The fighting has already forced thousands of residents to flee towards Turkey.
"There are people carrying all their belongings on cars everywhere, headed to the border," said one activist from Idlib who fled his home on Saturday for the Atmeh refugee camp near the Turkish border. "Entire villages have been displaced and abandoned."
Many had come from Aleppo when that city fell a little more than a year ago, others from Homs, the countryside near Damascus, and many other areas where the opposition surrendered to the regime's superior firepower in exchange for safe passage.

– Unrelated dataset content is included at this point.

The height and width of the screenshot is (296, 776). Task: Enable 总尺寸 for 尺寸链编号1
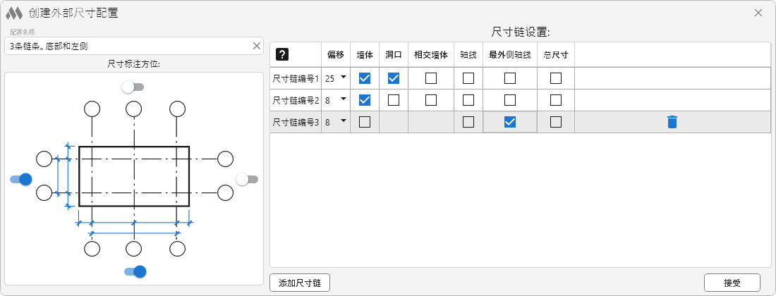pos(556,78)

“Displacement creates social, economic and humanitarian problems that can fell strong states, let alone impoverished areas exhausted by war that have no central services or authority,” said an Ahrar Al Sham official in Syria. “The criminal regime and its allies are using the pain of people in displacement because they believe they will agree to any compromises in order to return home.”
The Syrian advance will also alarm Ankara because, as part of a “de-escalation” agreement reached with Assad allies Russia and Iran, Turkey has deployed peacekeeping troops in Idlib. Their presence appears to have done little to limit the bombardment.
The renewed fighting in Idlib has also refocused attention on Hayat Tahrir Al Sham, which has used its military and political dominance in the province to impose hardline Islamist restrictions on residents, such as banning women from living alone without a male relative. This week, the group sought to close down college lectures involving students that had opposed its national salvation government.
Sam Heller, a Beirut-based fellow with The Century Foundation think tank, said the regime's corralling of opposition refugees and fighters into Idlib was primarily a strategy to demonstrate that the alternative to it was hardline jihadist rule.
“I think the idea was not only to deposit residents of these 'reconciled' areas in an opposition-held dumping ground, but to do it in the least hospitable one possible — one run by predatory jihadist factions, and that would be culturally alien to people from, for example, the Damascus countryside,” he said. “The regime also counted on the jammed-in residents of the rebel north-west, including its armed factions, to basically consume each other.
“And this strategy has also given the regime a useful bogeyman, allowing it to point to this low-functioning jihadist thing in Idlib as the real alternative to its own rule.”
The Ahrar Al Sham official said that Hayat Tahrir Al Sham's control over Idlib, and its destruction of rebel factions that it deemed rivals, had damaged the opposition's cause and provoked anger from residents through its policies.
“In short, the presence of HTS weakened the revolution militarily and politically,” he said.